# Verification Report — CVE-2026-40022 (camel-platform-http-main)

## Fix Summary

The vulnerability is an authentication bypass in Apache Camel's embedded
HTTP/management server (`camel-platform-http-main`). When a non-root context
path (e.g. `/api`, `/admin`) is configured, the authentication handler is
registered on the Vert.x **sub-router**, which matches paths **relative** to the
consumed context prefix. The vulnerable code derived the auth-protected path
from the context path itself (only special-casing the exact root `/`), so the
handler ended up at an exact path (e.g. `/api`) that — as a *relative* sub-router
path — matches only `/api/api`, never the real subpaths (`/api/hello`).
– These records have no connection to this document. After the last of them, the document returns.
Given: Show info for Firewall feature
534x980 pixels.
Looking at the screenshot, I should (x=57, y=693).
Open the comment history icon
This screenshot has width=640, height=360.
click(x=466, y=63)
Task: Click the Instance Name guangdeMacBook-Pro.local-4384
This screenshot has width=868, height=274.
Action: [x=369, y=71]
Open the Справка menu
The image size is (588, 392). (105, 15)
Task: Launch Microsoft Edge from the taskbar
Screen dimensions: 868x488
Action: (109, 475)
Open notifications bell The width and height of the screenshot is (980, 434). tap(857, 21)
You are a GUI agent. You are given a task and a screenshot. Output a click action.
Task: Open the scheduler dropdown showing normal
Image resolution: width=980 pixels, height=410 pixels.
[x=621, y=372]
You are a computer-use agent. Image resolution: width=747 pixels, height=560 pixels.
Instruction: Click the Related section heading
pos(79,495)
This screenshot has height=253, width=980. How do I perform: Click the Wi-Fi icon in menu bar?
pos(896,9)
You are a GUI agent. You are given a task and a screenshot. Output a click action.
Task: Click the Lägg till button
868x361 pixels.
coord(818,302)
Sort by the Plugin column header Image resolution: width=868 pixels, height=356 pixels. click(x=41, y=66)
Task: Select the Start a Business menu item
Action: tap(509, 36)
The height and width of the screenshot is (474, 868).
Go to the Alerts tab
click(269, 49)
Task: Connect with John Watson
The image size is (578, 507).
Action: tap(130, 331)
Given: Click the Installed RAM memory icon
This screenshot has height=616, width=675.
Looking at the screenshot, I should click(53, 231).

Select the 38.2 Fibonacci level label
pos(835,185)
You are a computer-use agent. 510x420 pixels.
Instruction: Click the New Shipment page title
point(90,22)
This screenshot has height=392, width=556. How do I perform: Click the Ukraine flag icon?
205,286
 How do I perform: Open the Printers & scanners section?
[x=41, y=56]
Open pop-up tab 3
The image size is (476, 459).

The
official 4.14.6 fix corrected only the **default** (unset) case by resolving to
`/*`, but returned any **explicit** `authenticationPath` verbatim; because the
user-facing Javadoc describes `authenticationPath` in absolute-URL-path terms,
operators are encouraged to set it to the context prefix (e.g.
`camel.server.authenticationPath=/api`), which silently downgrades protection to
zero on the *patched* build (the incomplete-fix variant).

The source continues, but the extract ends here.